Aim of the exercise: Starting at the line that contains "You are a computer-use agent. Screen" and ending at the line that contains "You are a computer-use agent. Image", the lines below are to be given again exactly, with nothing added.

##############################

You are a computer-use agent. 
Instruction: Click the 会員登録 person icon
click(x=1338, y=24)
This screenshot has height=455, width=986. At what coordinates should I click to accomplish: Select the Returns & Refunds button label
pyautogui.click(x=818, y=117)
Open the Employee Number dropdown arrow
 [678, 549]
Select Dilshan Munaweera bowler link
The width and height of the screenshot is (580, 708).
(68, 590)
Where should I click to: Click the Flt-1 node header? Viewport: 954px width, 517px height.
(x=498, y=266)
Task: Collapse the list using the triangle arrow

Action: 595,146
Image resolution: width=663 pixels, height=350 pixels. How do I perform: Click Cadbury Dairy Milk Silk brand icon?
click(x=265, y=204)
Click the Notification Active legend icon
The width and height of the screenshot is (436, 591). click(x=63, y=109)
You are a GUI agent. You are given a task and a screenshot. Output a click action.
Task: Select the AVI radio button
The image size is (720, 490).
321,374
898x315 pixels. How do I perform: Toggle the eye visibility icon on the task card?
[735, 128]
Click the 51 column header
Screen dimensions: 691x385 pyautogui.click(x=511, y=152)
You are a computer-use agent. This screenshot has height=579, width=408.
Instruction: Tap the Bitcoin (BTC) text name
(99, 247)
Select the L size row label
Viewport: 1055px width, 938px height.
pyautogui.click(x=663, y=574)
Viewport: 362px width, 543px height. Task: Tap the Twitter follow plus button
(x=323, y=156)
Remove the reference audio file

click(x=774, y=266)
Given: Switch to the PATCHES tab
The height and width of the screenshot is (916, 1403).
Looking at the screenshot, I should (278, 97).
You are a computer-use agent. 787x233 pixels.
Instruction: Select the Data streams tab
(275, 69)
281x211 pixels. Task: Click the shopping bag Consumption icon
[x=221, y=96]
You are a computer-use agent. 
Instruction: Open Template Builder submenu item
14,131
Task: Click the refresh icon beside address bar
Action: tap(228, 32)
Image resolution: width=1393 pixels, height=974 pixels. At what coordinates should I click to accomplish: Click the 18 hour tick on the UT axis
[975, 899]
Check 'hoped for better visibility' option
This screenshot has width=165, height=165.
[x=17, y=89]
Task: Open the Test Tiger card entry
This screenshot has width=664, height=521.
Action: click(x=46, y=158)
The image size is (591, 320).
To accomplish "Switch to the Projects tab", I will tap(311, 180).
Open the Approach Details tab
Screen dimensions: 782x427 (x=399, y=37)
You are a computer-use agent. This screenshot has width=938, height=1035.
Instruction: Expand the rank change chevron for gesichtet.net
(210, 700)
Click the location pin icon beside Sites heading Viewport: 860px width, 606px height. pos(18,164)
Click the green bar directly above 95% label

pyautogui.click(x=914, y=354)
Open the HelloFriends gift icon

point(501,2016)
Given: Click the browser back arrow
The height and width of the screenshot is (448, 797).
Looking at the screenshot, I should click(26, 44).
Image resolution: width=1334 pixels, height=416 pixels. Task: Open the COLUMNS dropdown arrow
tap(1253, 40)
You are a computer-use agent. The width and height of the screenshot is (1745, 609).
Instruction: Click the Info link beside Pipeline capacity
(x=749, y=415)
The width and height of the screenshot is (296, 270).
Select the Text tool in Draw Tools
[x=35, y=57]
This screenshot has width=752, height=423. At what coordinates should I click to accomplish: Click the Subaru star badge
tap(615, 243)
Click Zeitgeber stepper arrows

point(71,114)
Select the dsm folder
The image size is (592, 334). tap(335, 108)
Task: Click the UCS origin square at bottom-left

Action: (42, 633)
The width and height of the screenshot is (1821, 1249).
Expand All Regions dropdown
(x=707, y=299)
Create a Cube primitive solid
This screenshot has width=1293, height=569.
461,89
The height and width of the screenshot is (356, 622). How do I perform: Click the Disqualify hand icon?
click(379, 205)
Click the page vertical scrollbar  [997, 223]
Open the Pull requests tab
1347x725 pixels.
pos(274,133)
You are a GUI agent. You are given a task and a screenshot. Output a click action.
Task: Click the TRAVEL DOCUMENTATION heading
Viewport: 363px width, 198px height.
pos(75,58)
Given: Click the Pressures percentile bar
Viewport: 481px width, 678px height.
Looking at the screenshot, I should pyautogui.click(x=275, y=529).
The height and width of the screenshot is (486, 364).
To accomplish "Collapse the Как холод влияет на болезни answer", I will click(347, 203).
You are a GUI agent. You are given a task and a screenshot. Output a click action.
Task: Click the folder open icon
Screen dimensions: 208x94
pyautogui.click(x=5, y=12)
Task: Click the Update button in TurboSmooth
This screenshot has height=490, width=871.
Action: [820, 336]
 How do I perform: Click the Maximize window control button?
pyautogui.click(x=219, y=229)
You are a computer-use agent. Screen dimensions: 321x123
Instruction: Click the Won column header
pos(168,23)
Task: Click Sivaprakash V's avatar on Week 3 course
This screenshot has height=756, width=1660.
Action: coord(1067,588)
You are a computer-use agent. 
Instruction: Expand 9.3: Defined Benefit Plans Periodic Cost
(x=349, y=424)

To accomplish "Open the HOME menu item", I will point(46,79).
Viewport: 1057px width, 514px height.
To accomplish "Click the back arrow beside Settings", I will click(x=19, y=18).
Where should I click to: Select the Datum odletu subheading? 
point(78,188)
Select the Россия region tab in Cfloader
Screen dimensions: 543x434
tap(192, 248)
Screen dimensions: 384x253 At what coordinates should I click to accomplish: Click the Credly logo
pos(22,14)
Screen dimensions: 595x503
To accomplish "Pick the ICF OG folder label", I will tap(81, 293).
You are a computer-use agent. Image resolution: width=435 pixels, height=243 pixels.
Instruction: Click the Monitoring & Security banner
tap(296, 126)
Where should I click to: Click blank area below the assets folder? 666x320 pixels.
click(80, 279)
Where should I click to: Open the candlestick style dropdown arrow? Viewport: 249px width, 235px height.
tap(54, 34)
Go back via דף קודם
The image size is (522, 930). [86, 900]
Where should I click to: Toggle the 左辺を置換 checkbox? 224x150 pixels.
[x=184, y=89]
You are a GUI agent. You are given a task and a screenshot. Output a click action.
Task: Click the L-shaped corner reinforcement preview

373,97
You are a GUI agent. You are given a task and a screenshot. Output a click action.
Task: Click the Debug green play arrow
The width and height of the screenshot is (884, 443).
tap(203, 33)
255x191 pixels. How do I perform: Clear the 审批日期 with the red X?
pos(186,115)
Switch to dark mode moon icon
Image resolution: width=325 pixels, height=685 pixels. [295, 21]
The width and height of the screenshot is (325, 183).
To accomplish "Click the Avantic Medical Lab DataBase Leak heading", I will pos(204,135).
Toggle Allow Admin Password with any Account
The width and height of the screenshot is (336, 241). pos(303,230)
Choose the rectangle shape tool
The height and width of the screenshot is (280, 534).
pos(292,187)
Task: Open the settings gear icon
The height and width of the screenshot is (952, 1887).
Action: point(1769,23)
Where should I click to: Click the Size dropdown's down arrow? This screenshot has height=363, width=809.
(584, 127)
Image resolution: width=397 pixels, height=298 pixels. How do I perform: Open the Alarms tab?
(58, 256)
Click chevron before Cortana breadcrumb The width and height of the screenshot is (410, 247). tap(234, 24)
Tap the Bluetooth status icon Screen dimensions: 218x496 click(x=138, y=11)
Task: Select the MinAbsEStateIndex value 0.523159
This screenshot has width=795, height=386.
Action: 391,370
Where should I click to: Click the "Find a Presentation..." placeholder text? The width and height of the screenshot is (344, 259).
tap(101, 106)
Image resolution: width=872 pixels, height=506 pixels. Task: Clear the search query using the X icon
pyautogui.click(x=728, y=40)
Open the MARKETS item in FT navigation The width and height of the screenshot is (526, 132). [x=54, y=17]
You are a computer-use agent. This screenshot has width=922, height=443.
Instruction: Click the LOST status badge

##############################

Answer space:
You are a computer-use agent. Screen dimensions: 321x123
Instruction: Click the Won column header
pos(168,23)
Task: Click Sivaprakash V's avatar on Week 3 course
This screenshot has height=756, width=1660.
Action: coord(1067,588)
You are a computer-use agent. 
Instruction: Expand 9.3: Defined Benefit Plans Periodic Cost
(x=349, y=424)

To accomplish "Open the HOME menu item", I will point(46,79).
Viewport: 1057px width, 514px height.
To accomplish "Click the back arrow beside Settings", I will click(x=19, y=18).
Where should I click to: Select the Datum odletu subheading? 
point(78,188)
Select the Россия region tab in Cfloader
Screen dimensions: 543x434
tap(192, 248)
Screen dimensions: 384x253 At what coordinates should I click to accomplish: Click the Credly logo
pos(22,14)
Screen dimensions: 595x503
To accomplish "Pick the ICF OG folder label", I will tap(81, 293).
You are a computer-use agent. Image resolution: width=435 pixels, height=243 pixels.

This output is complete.